Research at the Department of Marine Technology

MARITIME INDUSTRY AND ENGINEERING. Our utilization of the sea has played a decisive role in increasing prosperity in Norway, both directly—though the resources we have harvested and the income earned; but also through the industries created by shipping operations and maritime activities. This significant value creation is based on knowledte and expertise, in which research is playing an increasingly important role.

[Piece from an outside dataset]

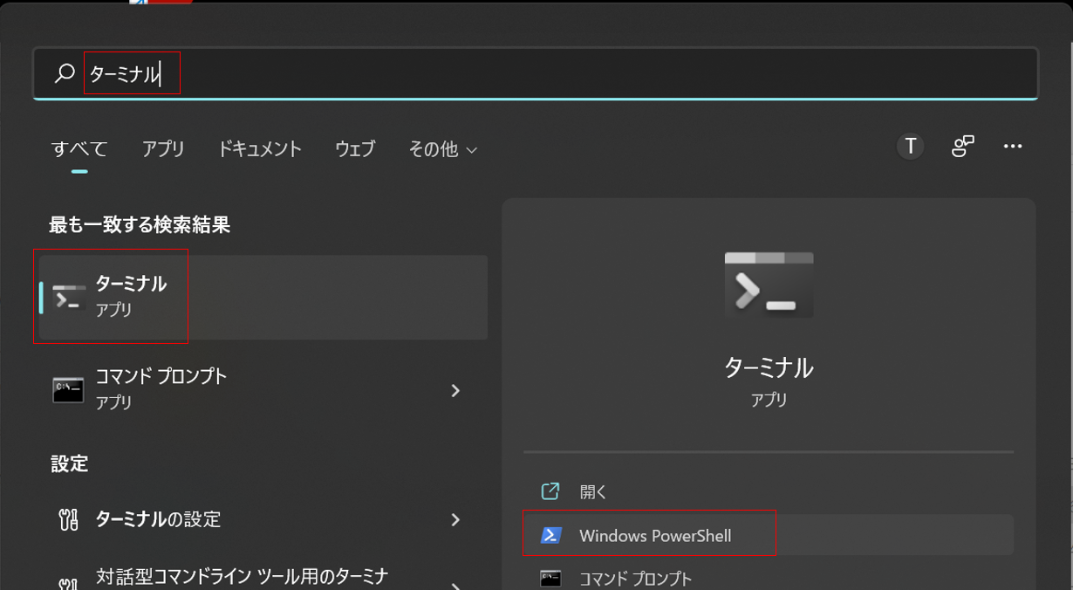Viewport: 1073px width, 590px height.
Task: Open the more options ellipsis menu
Action: 1012,146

THE OIL AND GAS EPOCH in Norway began in April 1965, when the first North Sea Continental Shelf grid areas were leased. The first discovery occurred a couple years later, and in 1971 production began on the Ekofisk-field, in the southern corner of the Norwegian sector. Today, Norway is the world's second largest oil exporter, after Saudi Arabia. In 1999 the value of oil exports was 168 billion, and accounted for approximately 15% of the nation's income.

is Norway's second largest export industry, after oil and gas. Our nation is one of the world's largest exporters of seafood, sending approximately 95% of all production abroad. Norway is also one of the biggest fish farming nations, specializing in the production of salmon and trout. Technological challenges still remain, tied to issues of efficiency and the environment.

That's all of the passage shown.